== RECORDS PROVIDED ==

────────

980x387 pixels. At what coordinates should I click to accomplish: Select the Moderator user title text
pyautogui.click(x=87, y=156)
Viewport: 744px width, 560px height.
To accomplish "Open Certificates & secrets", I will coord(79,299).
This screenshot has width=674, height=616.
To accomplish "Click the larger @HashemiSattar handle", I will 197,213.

────────

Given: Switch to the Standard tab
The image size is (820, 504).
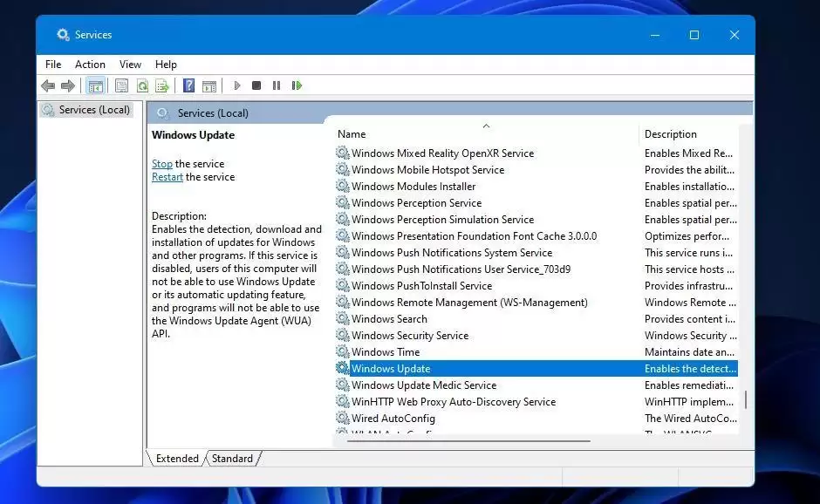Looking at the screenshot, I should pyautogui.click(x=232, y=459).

────────

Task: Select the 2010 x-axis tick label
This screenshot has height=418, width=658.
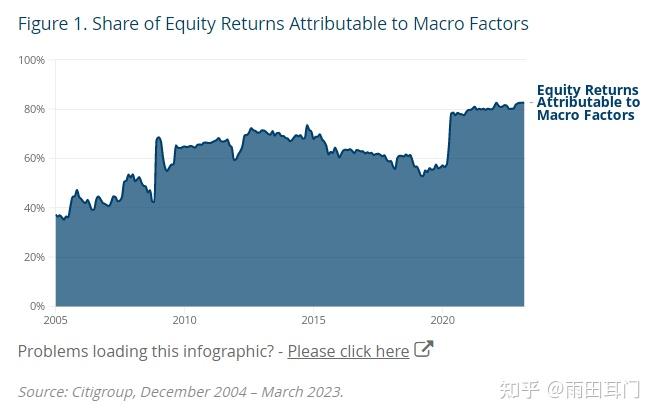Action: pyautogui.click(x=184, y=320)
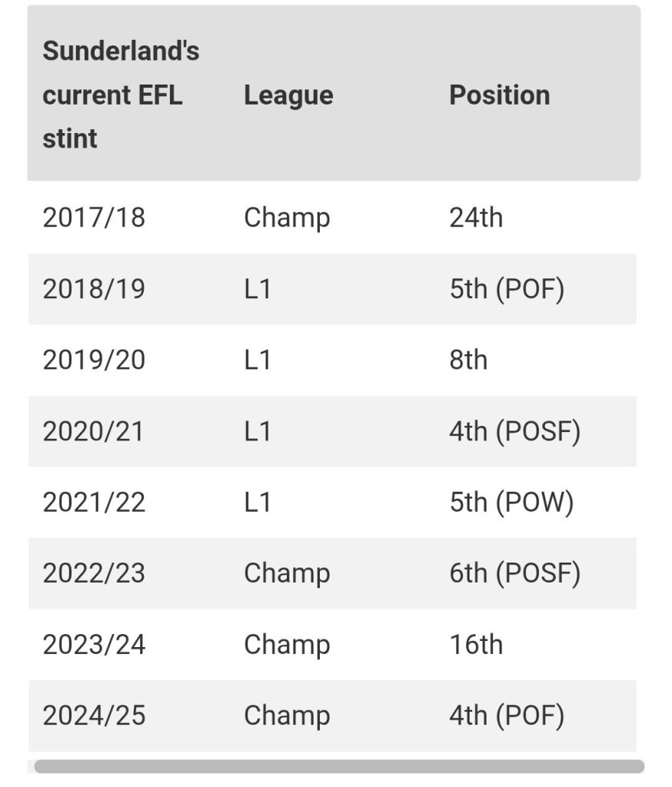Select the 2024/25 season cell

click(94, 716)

────────

== REQUIRED WORK ==
Your answer must be one number: the count of lines in the entries that contain the string "will".

== WRITTEN SOLUTION ==
2